Burton’s views on love melancholy ran to 194 pages in his book Anatomy of Melancholy

“The symptoms of the mind in lovers are almost infinite…they may be merry sometimes, yet most part love is a plague, a torture, a hell… full of variation, but most part irksome and bad… the Spanish Inquisition is not comparable to it.”

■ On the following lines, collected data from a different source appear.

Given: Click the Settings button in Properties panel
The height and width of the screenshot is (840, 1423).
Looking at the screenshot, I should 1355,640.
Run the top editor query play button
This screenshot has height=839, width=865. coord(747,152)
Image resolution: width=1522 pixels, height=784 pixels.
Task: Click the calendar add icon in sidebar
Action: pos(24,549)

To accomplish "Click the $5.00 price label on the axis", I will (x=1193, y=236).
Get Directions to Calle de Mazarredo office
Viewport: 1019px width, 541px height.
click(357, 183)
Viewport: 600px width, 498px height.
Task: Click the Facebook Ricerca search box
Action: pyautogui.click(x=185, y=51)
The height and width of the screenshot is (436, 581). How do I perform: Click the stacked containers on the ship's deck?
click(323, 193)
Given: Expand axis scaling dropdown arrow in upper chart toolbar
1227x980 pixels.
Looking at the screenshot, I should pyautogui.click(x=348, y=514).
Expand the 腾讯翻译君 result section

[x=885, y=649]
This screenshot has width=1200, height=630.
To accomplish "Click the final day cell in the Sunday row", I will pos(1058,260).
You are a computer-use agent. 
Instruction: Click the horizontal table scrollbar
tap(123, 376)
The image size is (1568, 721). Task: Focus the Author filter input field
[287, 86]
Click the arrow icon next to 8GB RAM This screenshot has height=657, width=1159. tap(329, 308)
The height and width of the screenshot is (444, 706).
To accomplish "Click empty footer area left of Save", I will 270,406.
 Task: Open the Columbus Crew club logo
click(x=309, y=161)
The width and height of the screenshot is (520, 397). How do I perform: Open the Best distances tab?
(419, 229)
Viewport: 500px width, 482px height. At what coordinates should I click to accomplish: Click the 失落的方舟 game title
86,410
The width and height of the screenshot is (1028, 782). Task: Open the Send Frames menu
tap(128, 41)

Richard Berlin’s poem paints a vivid picture of a broken heart…

Takostubo Cardiomyopathy

I’m reviewing a left ventriculography
from a man with chest pain, MI ruled out,
his wife dead for a post-crash hour.
The scan shows his cardiac apex
bulging with each beat, shaped
like a takotsubo, an octopus trap
a Japanese cardiologist recalled
from his childhood fishing village,
the scan just another broken heart’s
beaten down story of futility and resilience.
And I will say, “I am sorry for your loss,”
explain the image, reassure him
his heart muscle will recover in a week,
all the time wishing I could hug him
with eight strong arms instead of two.